You won’t harm the river any more, and perhaps you’ll make it to some interesting observations or meditations, which are often lacking time for in today’s world.

Your task is to explore the space around you: what surrounds you, whether the ground beneath your feet is unstable – hence the stick. Ancestors used it for exploring terrain. Is there something in the bushes that could threaten your health? Will the next step not be your last? However, under human influence, the space around us has become increasingly tamed, and we no longer need to pay attention to many aspects of nature because it’s dominated. It’s beneath us, it’s our servant, we don’t cooperate with it. But this time, let’s listen to nature, let’s allow ourselves to immerse in it, observe it, tap the stones – what sound do they make? – this is how music began.

Give yourself a chance to change the shape of the reflections on the water, swirling the stick across the surface. Observe whether your action was quickly silenced, or spread further, and why. Draw conclusions. Allow yourself to disturb the stream of water and observe how the sand rises. Let the water carry you away. Let the observation of the reflections on the flowing water be meditation and detachment from the busy world, quieting down over the remnants of the once-flowing river. The stick here is a link between adulthood and childhood, where one gets to know the world and allows for curious observation of nature, not paying attention to the passing time. We don’t feel the fleeting moment because we voluntarily allow it to flow, like this river. It seems like time stops, and the river begins to flow. We start paying attention to the reflections, to what’s at the bottom and what’s in the sky, looking downwards. We also notice the influence of humans: is it a natural channel, or a regulated path? Do we take care of the space around us, or does the water become a carrier of garbage?

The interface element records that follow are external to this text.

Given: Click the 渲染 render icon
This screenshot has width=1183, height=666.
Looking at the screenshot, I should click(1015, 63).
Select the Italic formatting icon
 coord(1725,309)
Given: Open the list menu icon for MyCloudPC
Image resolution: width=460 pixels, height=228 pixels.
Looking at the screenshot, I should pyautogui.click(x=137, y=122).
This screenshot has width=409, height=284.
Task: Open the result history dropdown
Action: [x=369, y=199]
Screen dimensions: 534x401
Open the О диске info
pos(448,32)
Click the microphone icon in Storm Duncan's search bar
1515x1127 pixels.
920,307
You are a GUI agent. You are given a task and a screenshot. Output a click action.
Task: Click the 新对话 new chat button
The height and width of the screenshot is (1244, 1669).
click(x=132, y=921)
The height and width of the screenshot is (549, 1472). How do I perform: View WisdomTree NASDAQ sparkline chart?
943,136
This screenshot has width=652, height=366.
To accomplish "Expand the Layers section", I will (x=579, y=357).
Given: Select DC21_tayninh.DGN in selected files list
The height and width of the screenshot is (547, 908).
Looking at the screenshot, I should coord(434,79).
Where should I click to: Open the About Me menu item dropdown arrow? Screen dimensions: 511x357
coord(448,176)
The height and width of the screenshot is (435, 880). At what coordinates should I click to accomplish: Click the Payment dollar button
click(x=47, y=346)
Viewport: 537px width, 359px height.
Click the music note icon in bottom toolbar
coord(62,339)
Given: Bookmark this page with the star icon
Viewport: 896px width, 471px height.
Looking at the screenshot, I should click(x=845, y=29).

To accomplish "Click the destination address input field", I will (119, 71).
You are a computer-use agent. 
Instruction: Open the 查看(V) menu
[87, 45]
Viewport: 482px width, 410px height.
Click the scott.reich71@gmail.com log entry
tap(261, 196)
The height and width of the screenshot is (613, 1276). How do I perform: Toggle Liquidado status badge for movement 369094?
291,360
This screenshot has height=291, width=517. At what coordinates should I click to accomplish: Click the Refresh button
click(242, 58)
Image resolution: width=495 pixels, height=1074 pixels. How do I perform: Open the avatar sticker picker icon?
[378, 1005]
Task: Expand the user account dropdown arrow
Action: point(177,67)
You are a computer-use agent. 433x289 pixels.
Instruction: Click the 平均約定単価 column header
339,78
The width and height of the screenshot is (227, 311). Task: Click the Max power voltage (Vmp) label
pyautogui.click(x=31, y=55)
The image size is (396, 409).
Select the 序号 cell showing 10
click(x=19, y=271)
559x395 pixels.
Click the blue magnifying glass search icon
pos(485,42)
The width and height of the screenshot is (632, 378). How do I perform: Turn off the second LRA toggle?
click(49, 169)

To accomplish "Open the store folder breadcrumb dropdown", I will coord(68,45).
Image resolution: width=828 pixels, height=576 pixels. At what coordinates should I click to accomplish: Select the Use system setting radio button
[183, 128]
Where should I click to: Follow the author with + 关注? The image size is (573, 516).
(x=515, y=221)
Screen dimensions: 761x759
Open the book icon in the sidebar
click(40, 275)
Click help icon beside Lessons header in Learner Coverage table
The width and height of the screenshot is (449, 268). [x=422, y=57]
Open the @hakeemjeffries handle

Let’s allow ourselves to have an individual encounter with the river, so charming yet so dangerous. Perhaps the childish stick in this experiment becomes our guide: what can we do to improve the natural environment, but also in our personal lives? In simple observation of nature, we can arrange our thoughts in silence. In a sense of leisure, find solutions to problems. By slowing down, we begin to understand that problems of gargantuan proportions aren’t really that big, we just made them so by exaggerating them in our minds. Because of living in the world that we are or allowing to create in our minds.